Top of Listed entries
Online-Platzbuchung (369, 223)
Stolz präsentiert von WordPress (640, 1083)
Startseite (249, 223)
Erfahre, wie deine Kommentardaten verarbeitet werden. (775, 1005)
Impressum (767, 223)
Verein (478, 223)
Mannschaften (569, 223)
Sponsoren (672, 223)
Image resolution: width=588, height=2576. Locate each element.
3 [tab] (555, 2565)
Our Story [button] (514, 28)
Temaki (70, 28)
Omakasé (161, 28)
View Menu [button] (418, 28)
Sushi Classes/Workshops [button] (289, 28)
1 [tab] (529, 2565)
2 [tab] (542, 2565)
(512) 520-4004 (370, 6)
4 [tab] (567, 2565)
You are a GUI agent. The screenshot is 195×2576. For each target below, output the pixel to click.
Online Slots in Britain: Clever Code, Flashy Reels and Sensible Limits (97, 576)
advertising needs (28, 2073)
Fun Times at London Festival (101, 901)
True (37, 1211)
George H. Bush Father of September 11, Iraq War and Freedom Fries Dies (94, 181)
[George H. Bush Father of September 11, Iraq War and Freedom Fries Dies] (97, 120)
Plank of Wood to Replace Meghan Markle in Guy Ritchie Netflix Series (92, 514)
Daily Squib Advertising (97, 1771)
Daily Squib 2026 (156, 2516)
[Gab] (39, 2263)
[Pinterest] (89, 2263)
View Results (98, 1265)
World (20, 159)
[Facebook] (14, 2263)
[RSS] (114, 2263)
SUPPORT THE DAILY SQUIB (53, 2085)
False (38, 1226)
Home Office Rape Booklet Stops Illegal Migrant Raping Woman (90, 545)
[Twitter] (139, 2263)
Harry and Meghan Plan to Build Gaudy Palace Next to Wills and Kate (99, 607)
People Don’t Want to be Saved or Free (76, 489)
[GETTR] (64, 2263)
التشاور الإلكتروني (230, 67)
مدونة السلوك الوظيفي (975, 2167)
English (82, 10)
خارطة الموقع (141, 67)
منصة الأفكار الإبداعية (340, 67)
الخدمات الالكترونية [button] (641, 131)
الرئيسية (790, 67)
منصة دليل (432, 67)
Bottom of Listed entries
Goal of the exercise –
Taking the line with "Daily Squib 2026 (156, 2516)" as the first and the line with "[Twitter] (139, 2263)" as the last, retype that stretch of the data above exactly, with no other lines.

Reply to the exercise –
Daily Squib 2026 (156, 2516)
[Gab] (39, 2263)
[Pinterest] (89, 2263)
View Results (98, 1265)
World (20, 159)
[Facebook] (14, 2263)
[RSS] (114, 2263)
SUPPORT THE DAILY SQUIB (53, 2085)
False (38, 1226)
Home Office Rape Booklet Stops Illegal Migrant Raping Woman (90, 545)
[Twitter] (139, 2263)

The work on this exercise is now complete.